Teething 2.0: Can The Eruption Of Your Child's Permanent Teeth Cause Discomfort?

Baby teeth are intended to be lost after a certain age, and adult teeth are then intended to be kept forever. This replacement process (known as dental exfoliation) is exciting for children (especially if the loss of a primary baby tooth results in a few bucks under their pillow, courtesy of the Tooth Fairy). Dental exfoliation is typically an uncomplicated process, and parents tend to share in their child's excitement. However, a parent's excitement can easily turn to alarm when the eruption of the replacement adult tooth seems to be causing their child pain.

An Uneventful Process (For Most Children)

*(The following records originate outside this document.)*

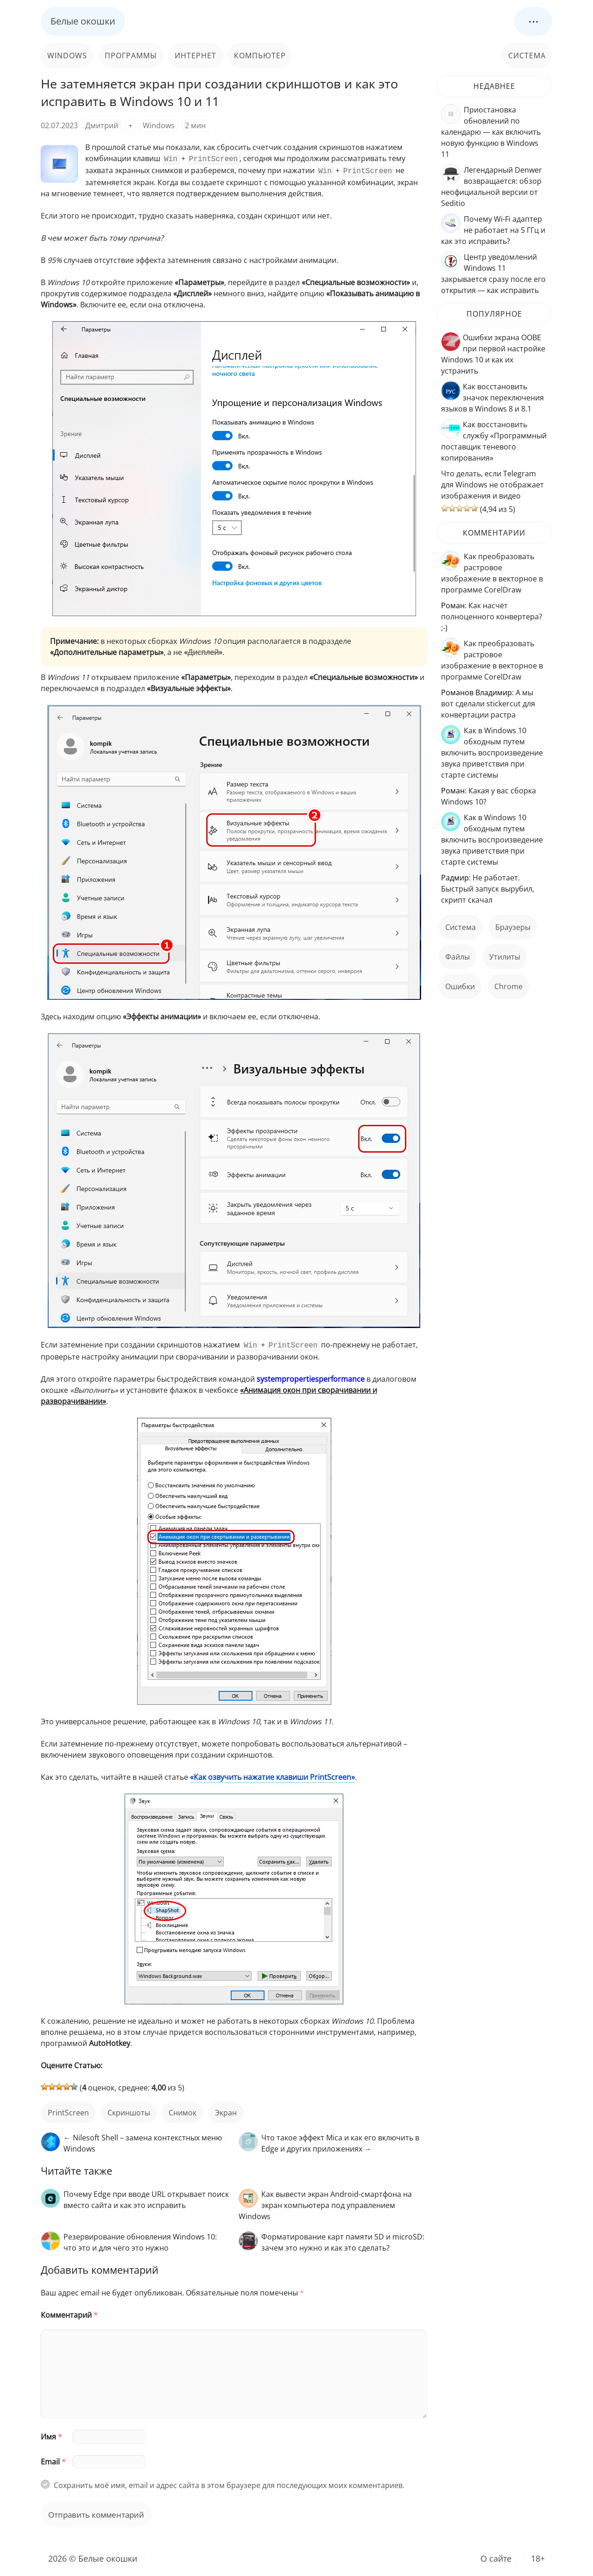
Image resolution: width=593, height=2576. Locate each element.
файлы (457, 957)
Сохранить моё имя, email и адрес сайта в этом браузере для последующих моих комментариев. (229, 2482)
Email (53, 2459)
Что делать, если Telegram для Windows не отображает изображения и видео (492, 484)
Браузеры (512, 927)
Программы (131, 55)
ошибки (460, 986)
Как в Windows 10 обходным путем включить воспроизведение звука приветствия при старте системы (492, 752)
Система (527, 55)
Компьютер (260, 55)
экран (226, 2110)
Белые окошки (82, 21)
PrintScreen (68, 2110)
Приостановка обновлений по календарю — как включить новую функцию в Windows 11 (491, 132)
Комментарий (69, 2312)
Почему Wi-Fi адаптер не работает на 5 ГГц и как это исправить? (493, 230)
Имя (51, 2434)
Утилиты (504, 957)
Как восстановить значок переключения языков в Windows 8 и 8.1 (492, 397)
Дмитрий (101, 125)
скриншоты (128, 2110)
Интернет (195, 55)
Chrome (508, 986)
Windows (67, 55)
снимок (182, 2110)
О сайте (495, 2555)
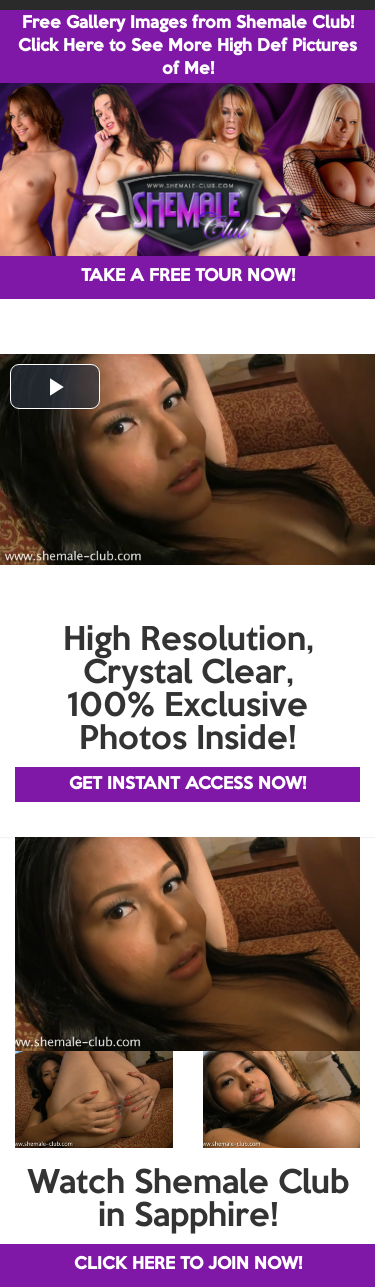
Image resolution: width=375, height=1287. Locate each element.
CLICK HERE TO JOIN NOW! (188, 1264)
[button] (55, 386)
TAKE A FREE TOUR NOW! (188, 276)
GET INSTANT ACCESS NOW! (187, 784)
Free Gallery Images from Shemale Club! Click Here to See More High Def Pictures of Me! (187, 46)
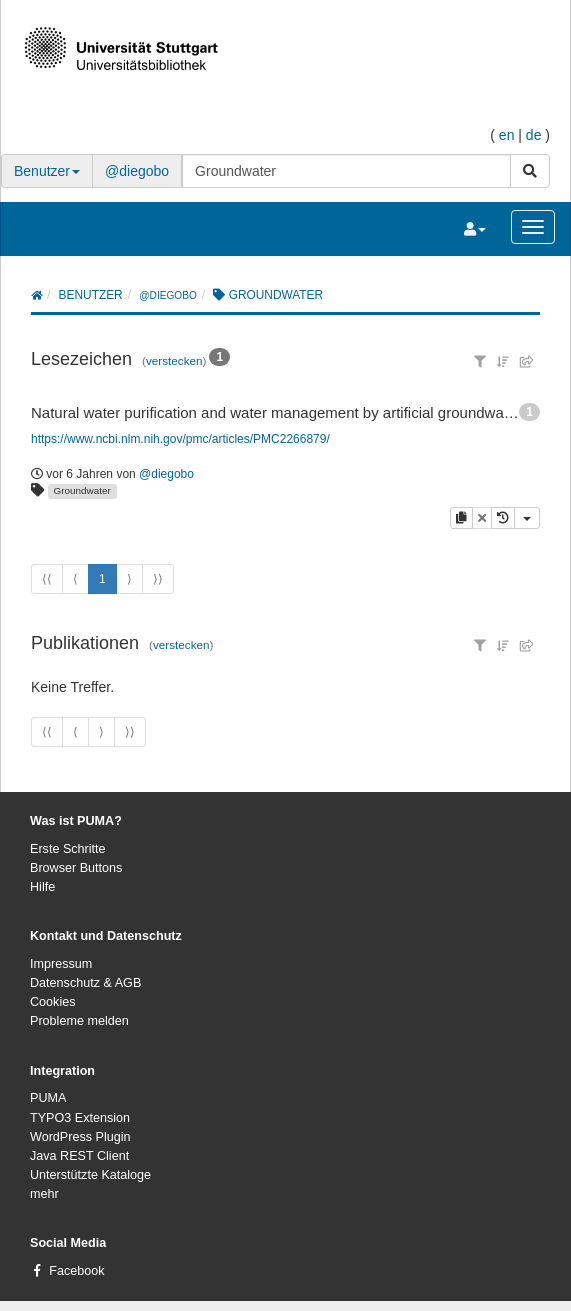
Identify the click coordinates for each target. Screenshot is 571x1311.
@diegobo (137, 171)
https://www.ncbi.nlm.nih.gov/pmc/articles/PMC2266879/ (180, 439)
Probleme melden (79, 1021)
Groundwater (82, 490)
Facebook (76, 1271)
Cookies (53, 1002)
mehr (44, 1194)
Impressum (61, 964)
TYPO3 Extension (80, 1118)
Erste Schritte (68, 849)
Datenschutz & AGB (85, 983)
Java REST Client (79, 1156)
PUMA (48, 1098)
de (534, 135)
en (507, 135)
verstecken (174, 360)
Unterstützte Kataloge (90, 1175)
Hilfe (42, 887)
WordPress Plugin (80, 1137)
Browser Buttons (76, 868)
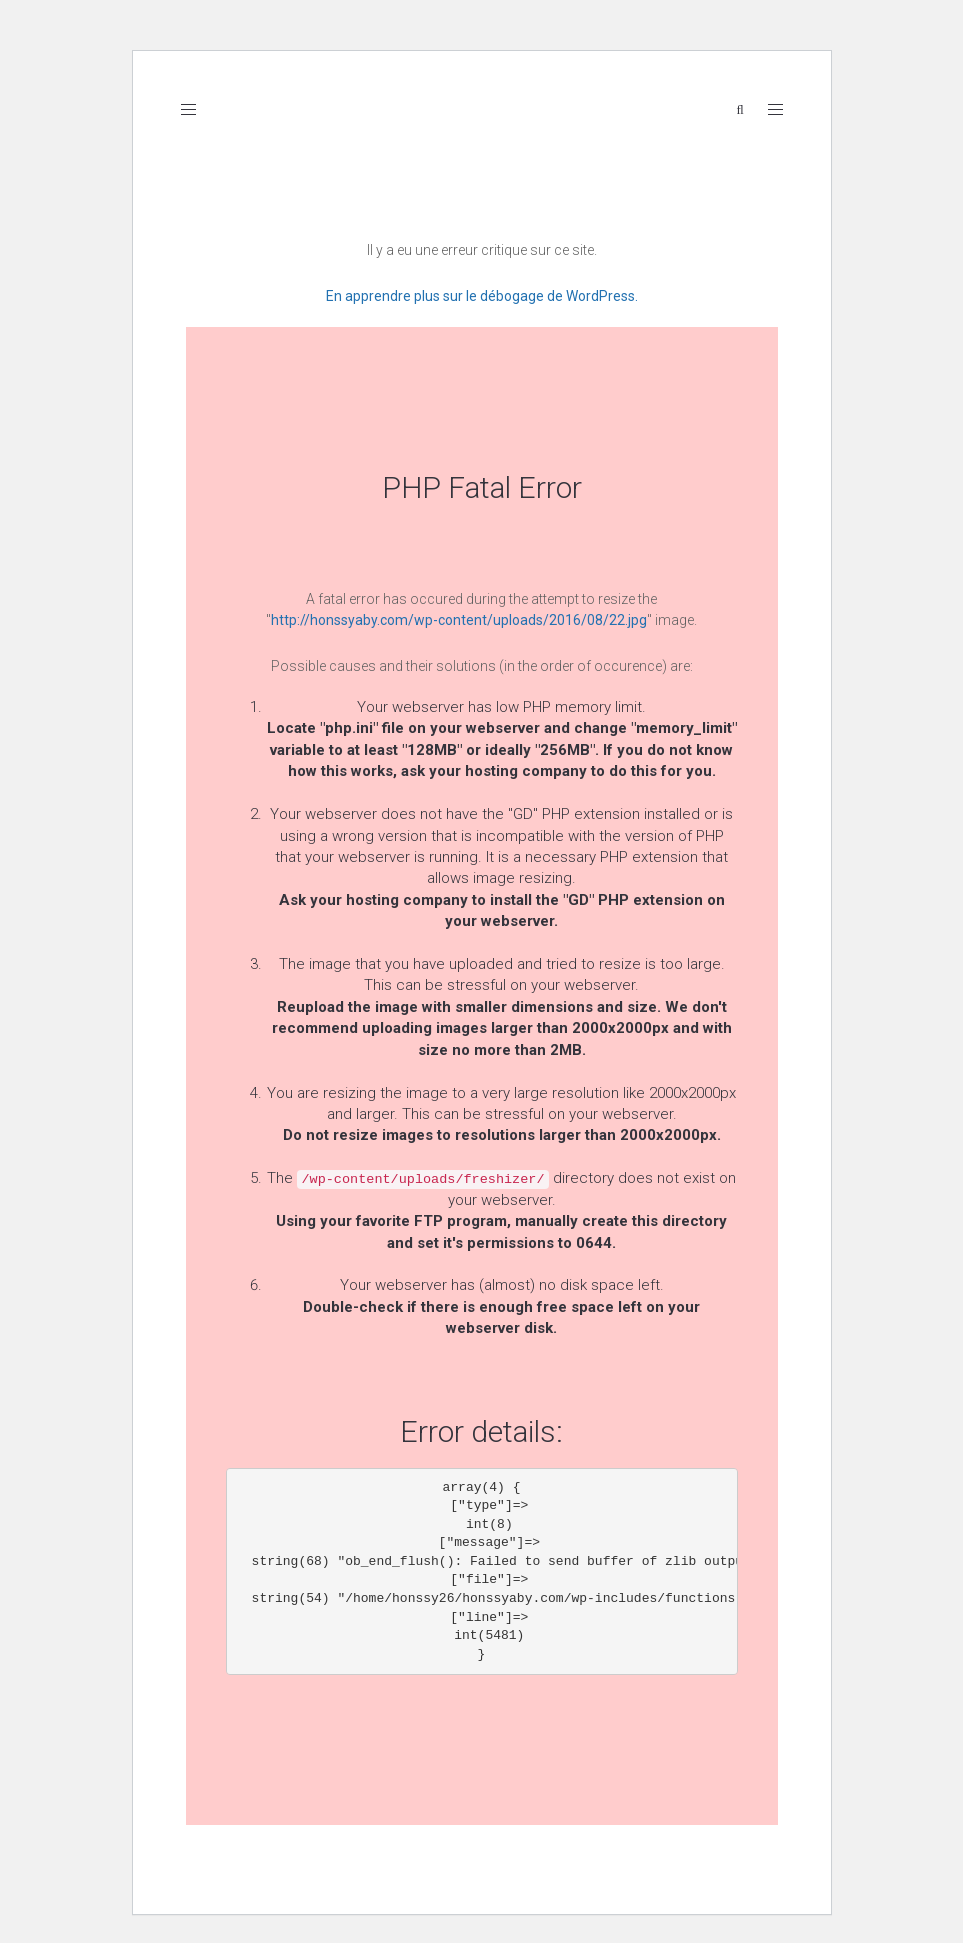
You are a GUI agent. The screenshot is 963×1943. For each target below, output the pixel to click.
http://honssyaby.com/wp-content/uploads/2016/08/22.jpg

In many cases, the emergence of a permanent adult tooth is uneventful, and this is the ideal outcome. The permanent tooth erupts from your child's gingival tissues and continues to develop vertically until it makes contact with the tooth in the opposing dental arch. This process may not be totally uneventful for all children.

Teething Troubles

Teething difficulties are generally associated with infants, with the eruption of your child's baby teeth causing physical discomfort. The feeling of highly-mineralized tooth enamel working its way through and then erupting from your child's gums can be uncomfortable. Some children can (unfortunately) expect to repeat this experience when they receive their adult teeth.

Likely Symptoms

Much like the first round of teething, discomfort associated with the eruption of permanent adult teeth includes sore and sensitive gums, headaches, fever, and a general sense of feeling unwell. Although these experiences aren't all that rare with emerging adult teeth, it's still important to have your child assessed by the pediatric dental specialists at your local clinic; just to ensure that there are no other causes for your child's discomfort.

Managing Discomfort

For the most part, you can manage your child's discomfort as you did their original teething troubles. If anything, it may be easier the second time around, as your child now has the language skills to describe their symptoms. Over-the-counter pain medication can be helpful. Ibuprofen is generally a good choice, but you may wish to check with your child's dentist for a specific recommendation. Saltwater rinses can also help to soothe irritated gums, and your child's diet should focus on softer foods. These measures will only need to be temporary, however, your child may periodically experience some minor discomfort until their adult teeth have erupted and reached their final position. 

Teething isn't just for infants. It's unfortunate if a child has to experience these less-than-pleasant symptoms a second time around, but much like the first time, these symptoms shouldn't be an ongoing problem.